Als die Stimme verklungen war, sagte Breckenridge: »Sie erklären, daß sie unseren Anspruch nicht anerkennen und…«
Wharton brachte ihn mit einer ungeduldigen Geste zum Schweigen.
»Ich habe die Nachricht verstanden, Leutnant.«Er nahm selbst das Mikrophon auf und sagte langsam in Fawd: »Hier spricht Colonel Dean Wharton. Wenn Sie die Absicht haben, hier Sonnenbeobachtungen zu machen, so müssen Sie die Erlaubnis auf dem üblichen diplomatischen Weg einholen. Ich bin nicht befugt, eine Landung zu gestatten. Daher muß ich Sie auffordern…«
Er wurde durch eine Stimme aus dem Lautsprecher unterbrochen. »Eritomor — vor held d’chayku kon derinilak…«
Es waren die gleichen Worte, die der Sprecher der Halivanu zuvor gebraucht hatte. Wharton wartete, bis die Botschaft vorüber war und versuchte, sich wieder zum Wort zu melden, aber er hatte kaum den ersten Satz beendet, als die Stimme erneut zu sprechen begann.
»Eine Bandaufnahme«, murmelte Marshall. »Sie haben die Enden miteinander verbunden, so daß die gleiche Meldung unablässig wiederholt wird.«
»Nehmen wir sie eine Weile auf«, sagte Wharton.

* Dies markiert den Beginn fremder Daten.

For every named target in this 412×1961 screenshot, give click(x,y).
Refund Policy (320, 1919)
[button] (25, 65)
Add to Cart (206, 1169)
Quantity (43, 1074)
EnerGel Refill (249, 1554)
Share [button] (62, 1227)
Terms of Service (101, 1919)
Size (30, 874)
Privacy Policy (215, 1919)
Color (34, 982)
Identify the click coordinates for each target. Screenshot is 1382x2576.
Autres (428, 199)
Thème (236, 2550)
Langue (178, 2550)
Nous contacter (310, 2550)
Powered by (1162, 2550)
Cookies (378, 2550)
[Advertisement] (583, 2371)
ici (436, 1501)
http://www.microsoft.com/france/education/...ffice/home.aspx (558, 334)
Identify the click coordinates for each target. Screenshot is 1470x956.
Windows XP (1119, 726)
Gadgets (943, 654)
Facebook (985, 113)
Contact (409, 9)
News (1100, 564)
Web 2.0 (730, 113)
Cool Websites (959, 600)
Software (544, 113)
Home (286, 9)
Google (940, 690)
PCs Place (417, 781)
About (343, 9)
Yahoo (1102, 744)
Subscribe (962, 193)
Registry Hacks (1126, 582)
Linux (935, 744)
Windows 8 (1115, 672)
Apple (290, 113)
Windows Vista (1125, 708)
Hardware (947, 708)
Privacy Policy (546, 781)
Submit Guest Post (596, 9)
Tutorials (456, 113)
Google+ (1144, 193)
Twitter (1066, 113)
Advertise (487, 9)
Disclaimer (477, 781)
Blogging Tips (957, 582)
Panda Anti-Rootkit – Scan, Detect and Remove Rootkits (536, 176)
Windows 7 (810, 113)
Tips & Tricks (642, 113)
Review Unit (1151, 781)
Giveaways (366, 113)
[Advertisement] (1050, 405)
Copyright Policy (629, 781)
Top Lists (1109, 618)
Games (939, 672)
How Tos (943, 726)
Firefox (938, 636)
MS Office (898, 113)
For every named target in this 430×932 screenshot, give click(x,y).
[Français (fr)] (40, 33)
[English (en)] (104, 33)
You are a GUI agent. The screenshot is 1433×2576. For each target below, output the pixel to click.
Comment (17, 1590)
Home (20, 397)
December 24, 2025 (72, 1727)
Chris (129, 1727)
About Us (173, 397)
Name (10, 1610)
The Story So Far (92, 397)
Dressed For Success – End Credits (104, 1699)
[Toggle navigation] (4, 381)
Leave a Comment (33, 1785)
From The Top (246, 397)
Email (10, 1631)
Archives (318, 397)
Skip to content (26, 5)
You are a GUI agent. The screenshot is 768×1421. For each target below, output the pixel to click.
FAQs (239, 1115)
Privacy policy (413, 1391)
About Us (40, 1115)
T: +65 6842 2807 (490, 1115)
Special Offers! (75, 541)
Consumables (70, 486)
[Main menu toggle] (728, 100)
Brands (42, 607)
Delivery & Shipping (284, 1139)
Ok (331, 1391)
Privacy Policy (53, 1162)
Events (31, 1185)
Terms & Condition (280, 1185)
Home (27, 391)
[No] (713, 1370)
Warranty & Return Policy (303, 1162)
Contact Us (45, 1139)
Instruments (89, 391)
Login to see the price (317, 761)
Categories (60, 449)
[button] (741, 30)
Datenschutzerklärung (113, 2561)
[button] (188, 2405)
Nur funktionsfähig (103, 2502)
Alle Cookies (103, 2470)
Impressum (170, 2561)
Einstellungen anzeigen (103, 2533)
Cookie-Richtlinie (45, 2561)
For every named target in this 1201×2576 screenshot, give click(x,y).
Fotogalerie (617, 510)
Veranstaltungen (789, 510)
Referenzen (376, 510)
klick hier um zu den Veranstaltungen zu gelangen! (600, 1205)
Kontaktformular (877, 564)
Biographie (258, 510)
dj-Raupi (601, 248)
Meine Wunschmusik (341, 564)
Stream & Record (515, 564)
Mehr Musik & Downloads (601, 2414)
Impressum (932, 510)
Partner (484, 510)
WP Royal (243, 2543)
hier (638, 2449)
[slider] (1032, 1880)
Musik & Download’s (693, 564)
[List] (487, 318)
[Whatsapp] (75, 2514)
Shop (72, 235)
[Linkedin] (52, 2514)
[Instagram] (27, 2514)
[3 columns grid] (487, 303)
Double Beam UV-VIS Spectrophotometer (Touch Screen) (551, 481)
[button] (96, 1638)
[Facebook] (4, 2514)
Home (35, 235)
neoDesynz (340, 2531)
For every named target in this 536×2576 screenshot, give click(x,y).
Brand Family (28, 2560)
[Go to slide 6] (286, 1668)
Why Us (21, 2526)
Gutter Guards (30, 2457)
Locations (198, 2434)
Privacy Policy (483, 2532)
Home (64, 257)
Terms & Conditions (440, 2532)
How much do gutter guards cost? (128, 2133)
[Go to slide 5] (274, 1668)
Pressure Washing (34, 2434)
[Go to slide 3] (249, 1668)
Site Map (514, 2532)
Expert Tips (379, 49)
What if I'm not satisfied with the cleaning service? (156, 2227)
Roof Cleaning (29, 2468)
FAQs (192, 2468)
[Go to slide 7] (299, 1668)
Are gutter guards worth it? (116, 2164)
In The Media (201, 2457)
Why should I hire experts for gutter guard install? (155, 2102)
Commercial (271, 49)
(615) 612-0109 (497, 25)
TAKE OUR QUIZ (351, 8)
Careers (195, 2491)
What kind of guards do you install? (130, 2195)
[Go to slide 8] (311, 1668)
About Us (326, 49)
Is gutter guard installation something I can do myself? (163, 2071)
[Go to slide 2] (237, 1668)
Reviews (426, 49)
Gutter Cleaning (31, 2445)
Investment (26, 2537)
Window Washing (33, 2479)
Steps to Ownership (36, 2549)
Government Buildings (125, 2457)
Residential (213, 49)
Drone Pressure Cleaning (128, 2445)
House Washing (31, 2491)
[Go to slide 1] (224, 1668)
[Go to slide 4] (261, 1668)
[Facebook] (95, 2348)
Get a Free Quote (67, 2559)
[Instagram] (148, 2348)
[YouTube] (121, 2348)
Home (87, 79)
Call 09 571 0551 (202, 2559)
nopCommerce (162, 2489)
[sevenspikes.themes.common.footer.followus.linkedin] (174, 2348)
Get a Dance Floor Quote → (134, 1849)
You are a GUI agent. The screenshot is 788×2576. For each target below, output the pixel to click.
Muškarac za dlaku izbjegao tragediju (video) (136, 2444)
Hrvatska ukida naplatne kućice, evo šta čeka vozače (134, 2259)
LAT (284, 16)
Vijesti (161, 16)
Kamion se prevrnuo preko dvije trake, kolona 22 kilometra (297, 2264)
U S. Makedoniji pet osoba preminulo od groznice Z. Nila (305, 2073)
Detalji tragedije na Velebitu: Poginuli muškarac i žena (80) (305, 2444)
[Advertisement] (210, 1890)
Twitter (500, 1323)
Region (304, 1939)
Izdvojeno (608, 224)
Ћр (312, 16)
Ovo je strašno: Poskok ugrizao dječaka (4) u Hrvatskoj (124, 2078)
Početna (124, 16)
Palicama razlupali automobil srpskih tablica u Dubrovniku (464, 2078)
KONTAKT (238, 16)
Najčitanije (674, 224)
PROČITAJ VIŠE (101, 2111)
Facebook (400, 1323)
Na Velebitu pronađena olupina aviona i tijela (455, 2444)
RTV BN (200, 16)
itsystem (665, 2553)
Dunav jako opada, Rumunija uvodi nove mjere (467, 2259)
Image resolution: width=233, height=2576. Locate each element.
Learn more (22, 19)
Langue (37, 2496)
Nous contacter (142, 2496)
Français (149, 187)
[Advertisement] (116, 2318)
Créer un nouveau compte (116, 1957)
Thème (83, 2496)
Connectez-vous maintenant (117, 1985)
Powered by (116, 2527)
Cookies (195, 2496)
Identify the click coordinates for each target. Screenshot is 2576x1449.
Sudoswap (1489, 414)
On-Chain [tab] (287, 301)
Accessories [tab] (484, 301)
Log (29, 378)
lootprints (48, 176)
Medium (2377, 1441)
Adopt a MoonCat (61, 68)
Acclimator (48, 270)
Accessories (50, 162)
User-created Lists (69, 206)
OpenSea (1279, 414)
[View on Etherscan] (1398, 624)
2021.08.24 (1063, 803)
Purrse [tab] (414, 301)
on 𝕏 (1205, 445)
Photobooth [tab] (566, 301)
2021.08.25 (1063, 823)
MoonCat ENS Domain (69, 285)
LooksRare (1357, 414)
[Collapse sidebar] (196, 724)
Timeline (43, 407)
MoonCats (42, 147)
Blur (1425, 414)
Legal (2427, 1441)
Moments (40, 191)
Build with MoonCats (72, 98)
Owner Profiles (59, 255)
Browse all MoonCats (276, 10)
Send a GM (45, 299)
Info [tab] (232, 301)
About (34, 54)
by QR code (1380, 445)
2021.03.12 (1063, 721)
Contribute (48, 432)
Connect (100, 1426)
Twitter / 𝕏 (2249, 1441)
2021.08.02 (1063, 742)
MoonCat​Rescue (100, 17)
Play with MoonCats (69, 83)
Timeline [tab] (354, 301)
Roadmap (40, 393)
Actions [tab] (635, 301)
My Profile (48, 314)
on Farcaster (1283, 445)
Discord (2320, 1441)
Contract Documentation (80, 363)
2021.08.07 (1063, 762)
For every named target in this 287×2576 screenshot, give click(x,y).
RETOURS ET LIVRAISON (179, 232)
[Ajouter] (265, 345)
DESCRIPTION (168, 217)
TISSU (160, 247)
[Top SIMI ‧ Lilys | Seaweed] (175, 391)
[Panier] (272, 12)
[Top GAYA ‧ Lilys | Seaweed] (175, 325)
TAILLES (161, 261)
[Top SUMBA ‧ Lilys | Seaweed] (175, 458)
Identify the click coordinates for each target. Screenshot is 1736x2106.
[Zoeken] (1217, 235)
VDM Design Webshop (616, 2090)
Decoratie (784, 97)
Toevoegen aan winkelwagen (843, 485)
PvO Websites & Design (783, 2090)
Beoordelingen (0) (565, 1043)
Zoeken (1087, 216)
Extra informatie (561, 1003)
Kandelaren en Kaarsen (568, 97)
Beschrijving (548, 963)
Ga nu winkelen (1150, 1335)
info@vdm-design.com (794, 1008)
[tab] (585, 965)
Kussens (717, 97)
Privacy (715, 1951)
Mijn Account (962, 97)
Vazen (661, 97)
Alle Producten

Nach der zehnten Wiederholung, als es keinen Zweifel gab, daß Marshall recht hatte, gab er dem Funker ein Zeichen, das Gerät abzuschalten. Offensichtlich war durch ein gefunktes Ultimatum nichts zu erreichen. Die Halivanu wollten einfach nicht hören. Die einzige Möglichkeit, die noch blieb, bestand darin, einen Boten zu ihnen zu schicken, der das Ultimatum persönlich überbrachte. Wenn das auch erfolglos blieb…
Dann würden andere Schritte notwendig werden. »Geben Sie Alarm Rot«, befahl Wharton. »Es kann nicht schaden, wenn wir uns in Verteidigungszustand versetzen. Nur für den Fall…«
Die 37 Mann des Vorpostens Bartlett V hatten ihre Positionen eingenommen, ohne zu murren. Für die meisten von ihnen war eine Invasion durch ein fremdes Schiff eine willkommene Abweichung von der täglichen Routine. Niemand verbrachte gern seine Dienstzeit von drei Jahren auf einem leeren Planeten, der tausend Lichtjahre von der Heimat entfernt war.
Colonel Wharton dachte nicht daran, die Begeisterung zu teilen. Er war alt genug, um sich daran zu erinnern, was ein Krieg mit sich brachte. Als frischer Rekrut hatte er im Jahre 2716 am letzten Teil des Konfliktes zwischen Erde und Dormiran teilgenommen. Das lag hundert Jahre zurück, und seitdem hatte es keinen Krieg mehr gegeben. Da keiner seiner Untergebenen älter als neunzig Jahre war, war er der einzige, der sich die Schrecken eines bewaffneten Konflikts ausmalen konnte. Schiffe, die mitten im Weltraum wie Seifenblasen zerplatzten, ganze Kontinente, an denen die Methode der verbrannten Erde praktiziert wurde, eine ganze Generation junger Leute, die praktisch ausgelöscht wurde — nein, es gab nichts an einem Krieg, was erfreulich war. Aber vielleicht hatten hundert Jahre Frieden in der Milchstraße eine gefährliche Selbstzufriedenheit erzeugt, dachte Wharton. Sicher hätte kein fremdes Schiff im letzten Jahrhundert eine solche Landung gewagt. Wer hätte geglaubt, daß die Eindringlinge auf das Ultimatum eines Offiziers der Erdmacht in dieser Form reagieren würden?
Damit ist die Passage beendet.